Medical Device Security Transformed: A Conversation with Industry Leaders at RSAC 2025 about Network Segmentation

Elisity RSAC Interview with David Holmes, CTO for Application Security at Imperva, and well-known industry analyst for cybersecurity, member of the Elisity Strategic Advisory Board, and Skip-Sorrels, Field CTO - CISO at Claroty: Network Segmentation and Healthcare IT - Past, Present and Future.

RSAC 2025 Interview Summary: The Golden Age of Microsegmentation in Healthcare IT

At RSAC 2025, David Holmes (CTO, Imperva) and Skip Sorrels (Field CTO/CISO, Claroty) explored the revolutionary transformation of network segmentation in healthcare environments, highlighting how modern solutions are finally solving decade-old challenges.

Healthcare's Unique Challenge

Sorrels, drawing from six years as a healthcare CISO, highlighted the sector's distinct challenge: medical devices with 15-20 year lifespans that eventually lose vendor security support while remaining clinically operational. "Risk begins to go up while the useful lifespan continues," he explained. "The only way you can really buy yourself time is through microsegmentation."

Traditional NAC implementations promised 2-3 year deployment cycles but delivered operational nightmares. With millions of IPs active daily and the impossibility of installing agents on IoMT devices, healthcare organizations faced insurmountable barriers to effective network segmentation.

Elisity's Breakthrough: Network-Based Microsegmentation

Holmes proclaimed we're in "the golden age of microsegmentation," specifically citing how Elisity solved what legacy vendors couldn't. "Elisity actually gets the network to do the work," he emphasized, contrasting this with the decade-long struggle where network vendors failed because "the networking community is in the business of connecting things, not shutting them down."

Unlike traditional approaches requiring agents or complex VLANs, Elisity enables rapid implementation using existing infrastructure—crucial for healthcare where IoMT devices cannot support agents and clinical operations cannot tolerate disruption.

Claroty-Elisity Integration: Accelerating Value

The integration fundamentally changes microsegmentation economics. Sorrels described their automated workflow: when Claroty detects a new device, it communicates with Elisity to determine if it's a "known good entity," automatically assigning appropriate segmentation or quarantining for evaluation.

This automation solves what Holmes called the traditional microsegmentation nightmare—years of traffic analysis followed by an "enforcement button" that breaks critical systems. Instead, the solution enables "horizontal microsegmentation" where policies apply based on Claroty-identified device types (e.g., all video cameras restricted to specific server communications).

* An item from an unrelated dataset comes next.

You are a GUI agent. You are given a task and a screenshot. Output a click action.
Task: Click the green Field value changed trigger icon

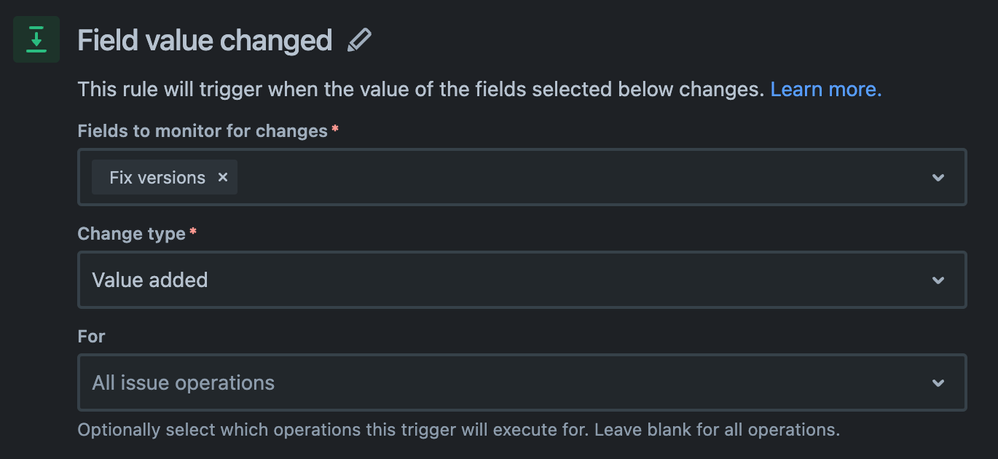tap(36, 39)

HHS 405(d) and HIPAA Compliance

This approach directly addresses HHS 405(d) requirements and HIPAA mandates for network segmentation. Healthcare organizations can now implement granular segmentation, enforce least-privilege access, and maintain real-time visibility—all without the operational overhead that made compliance nearly impossible with legacy solutions.

"Quarantine" capabilities, previously non-existent in traditional microsegmentation, now allow healthcare IT to evaluate unknown devices without completely blocking potentially critical clinical equipment—addressing the fear of "mad clinicians" when legitimate devices are denied access.

Zero Trust Pragmatism

Both experts offered realistic Zero Trust perspectives. Rather than treating it as unreachable nirvana, they emphasized progress through replacing implicit trust with explicit policy. "If you're doing it in the network with Elisity and you're in blocking mode, you have made huge strides toward Zero Trust," Holmes stated.

AI's Healthcare Impact

The conversation concluded with AI security insights. Sorrels shared how his organization immediately blocked ChatGPT after discovering clinicians unknowingly introduced PHI into AI platforms through dictation and x-ray uploads. Both agreed that while AI-Zero Trust integration remains nascent, foundational microsegmentation becomes even more critical as healthcare explores AI adoption.

This RSAC discussion illuminated how modern microsegmentation solutions like Elisity, integrated with platforms like Claroty, are finally delivering practical, implementable network security that addresses healthcare's unique challenges while meeting stringent regulatory requirements.